An actress named Enid Graham, she played my daughter in law, was fabulous. We became friends really quickly. And Kevin [McKidd], I started talking to him about Scotland and we were off and running because Scotland is one of my favorite countries. Everybody couldn't have been nicer darling. I mean it felt like you fell into a happy place. One of the assistant directors said, a lot of these shows are miserable but ours is not one of them.

I was in my trailer and there was a lot of noise, and I opened my door and Patrick Dempsey said "Are we making too much noise?" and I said no, I just came out because I'm going to bring my contact over. He said welcome to the show and I said what a great show. He said, "We know how lucky we are. We are all very happy and very grateful."

What was the best part of working on your three episode arc?

The best part was doing three episodes. Three weeks ago, [Grey's Anatomy] was the number one on the Nielson's rating, and I got to tell you, after nine years, it's very rare that you're number one.

I loved the character [I played], I loved working with most of the stars, and I loved [getting to be] emotional and crying. It's one of my favorite things, playing the deep pain. I just really loved the whole experience.

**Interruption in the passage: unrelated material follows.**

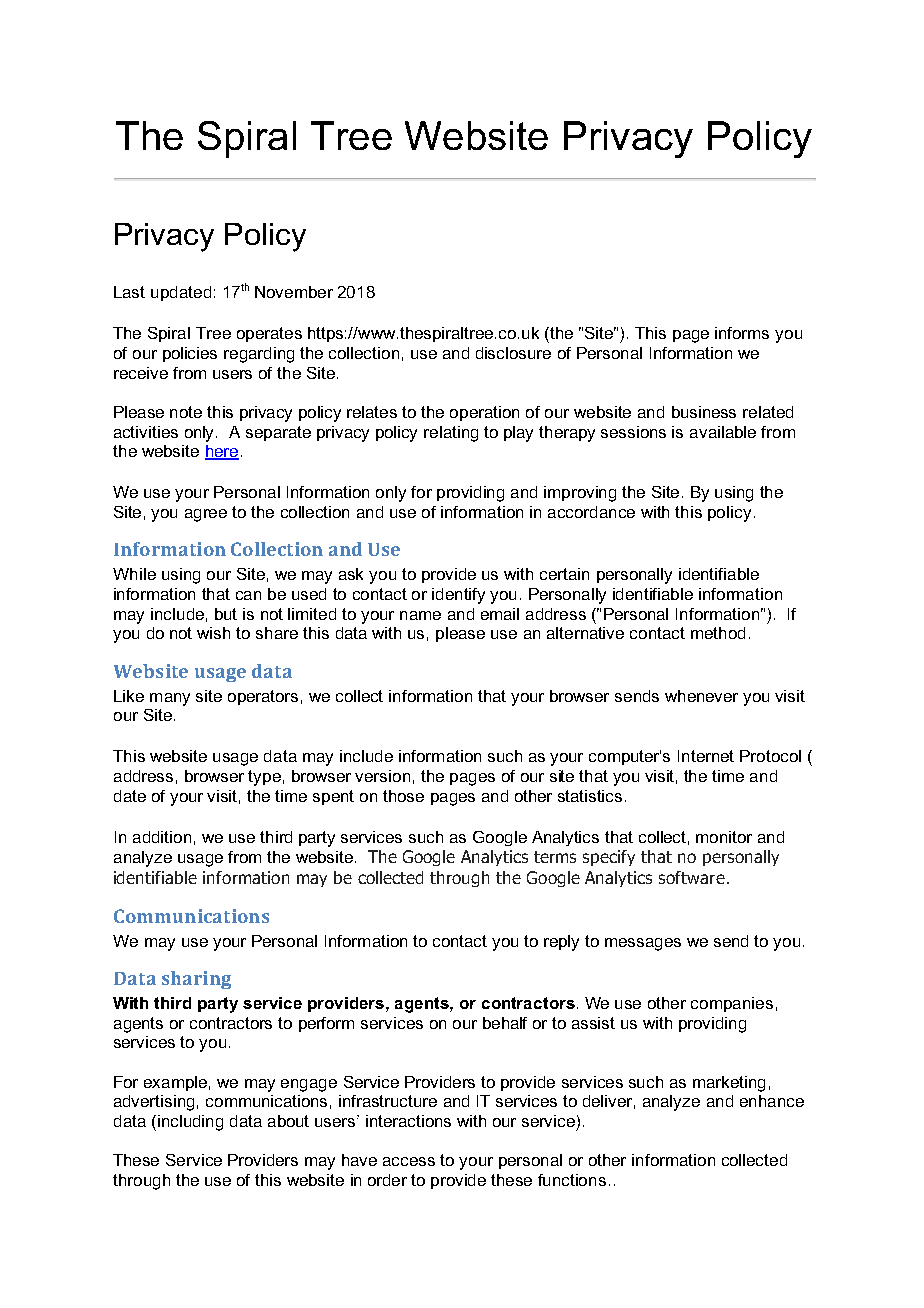 The image size is (924, 1308). I want to click on many, so click(170, 699).
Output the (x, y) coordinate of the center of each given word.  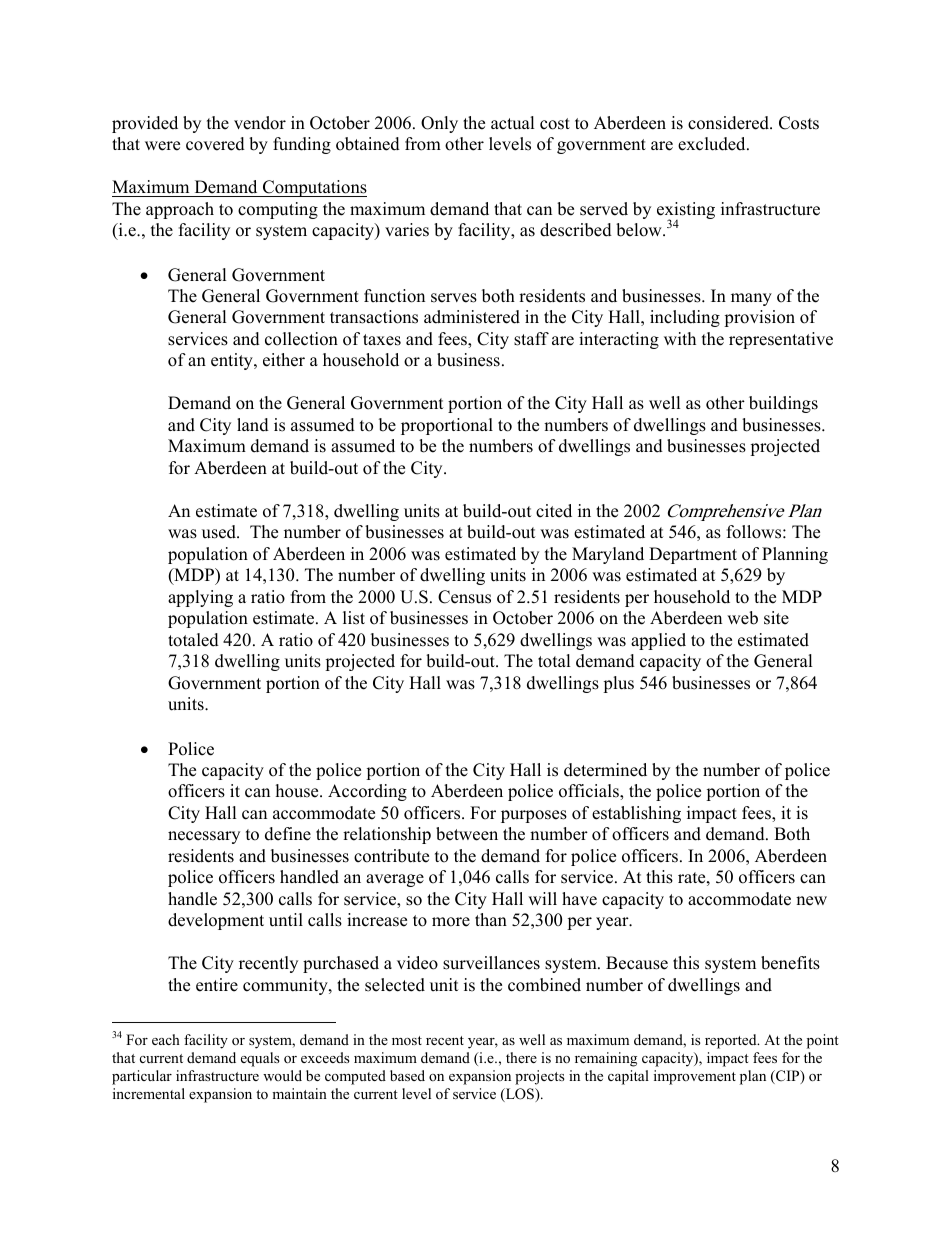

What was the hardest part?

In the first episode, I had to cry a lot and they did about maybe 13 takes in that scene with closeups and everybody. They said why are you doing a full out performance every time, and I said because it impacts the other actors as well. If I just walk through it, I don't think that's right to do. In other words, I had to cry and sob 13 times. It was a lot and they gave me a box of Kleenex for when I cried. I had tears all over my sweater. That was a hard day emotionally just because it was exhausting. Most of the other stuff I'm with my grandson and Dr. Owen Hunt, so we didn't do that many takes when I cried, so it was different.

How do you prepare for emotional scenes like that?

If I'm involved in the scene as a a character and it's emotional, I can cry as that character in the situation that character's in. If I'm thinking my son is going to die, that's pretty horrendous. If I'm going to cry right at the top of the scene, one of my manager's cats (who's been with me for two and a half years), we had to put him to sleep. What I do is think about him on that little table, we got a towel for him and a little thing around his leg. They say "now the first shot is going in" and by that time tears are streaming down my face.

Was there any favorite scene you filmed?

The one that is coming up.

What can tease up this Thursday's episode, "Do You Believe in Magic?"

Well there's going to be a major struggle, for me and my grandson. It's going to be heartrending. It's Grey's Anatomy, you know? It's going to be very impacted and very involved with family and our characters in a way that you will be moved. It's very moving, I can tell you that, and with some amazing twists. When I read the script I went, "Oh my god!"